▶ What this exercise asks:
[1] Copy the part of the article on knot strength that begins at the words "03 Apr 2007" and stops after "a broken knot.", swapping "angler" for "fisherman".
[2] Answer these questions from the article on knot strength.
(a) Which knot is named as stronger than a "reef knot"?
(b) In what country are the physicists who carried out the experiments?
(c) What is the name of the more modern fishing line material?

▶ Document segment:
——————

Mathematical physics

Angling for the best knot

03 Apr 2007 Hamish Johnston

As any experienced angler will know, some knots are better than others -- but exactly why a "blood knot" should be stronger than, say, a "reef knot" is far from clear. Now, physicists in Japan have tried to unravel this mystery by carrying out the first experiments into how fishing lines with knots in them actually break. Surprisingly, it turns out that some knots that are strong when made using traditional nylon fishing line are in fact the weakest when made in a more modern material called PVDF (New Journal of Physics 9 65).

Torus knots

Determining exactly where a knot breaks in a material is not easy. First, the shape of the knot changes as it is tightened. Second, it is difficult to watch how the broken strands recoil, which takes place very quickly. Third, most knots unravel after breaking, making it hard to reconstruct a broken knot.

——————

▶ Collected data:
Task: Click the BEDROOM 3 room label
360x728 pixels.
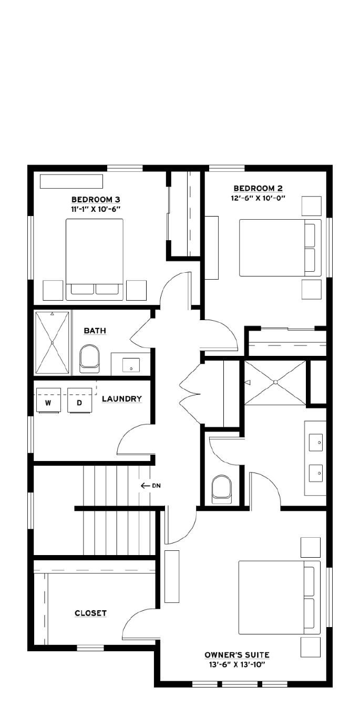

——————

▶ Answer list:
[1]
03 Apr 2007 Hamish Johnston

As any experienced fisherman will know, some knots are better than others -- but exactly why a "blood knot" should be stronger than, say, a "reef knot" is far from clear. Now, physicists in Japan have tried to unravel this mystery by carrying out the first experiments into how fishing lines with knots in them actually break. Surprisingly, it turns out that some knots that are strong when made using traditional nylon fishing line are in fact the weakest when made in a more modern material called PVDF (New Journal of Physics 9 65).

Torus knots

Determining exactly where a knot breaks in a material is not easy. First, the shape of the knot changes as it is tightened. Second, it is difficult to watch how the broken strands recoil, which takes place very quickly. Third, most knots unravel after breaking, making it hard to reconstruct a broken knot.

[2]
(a) The "blood knot"
(b) Japan
(c) PVDF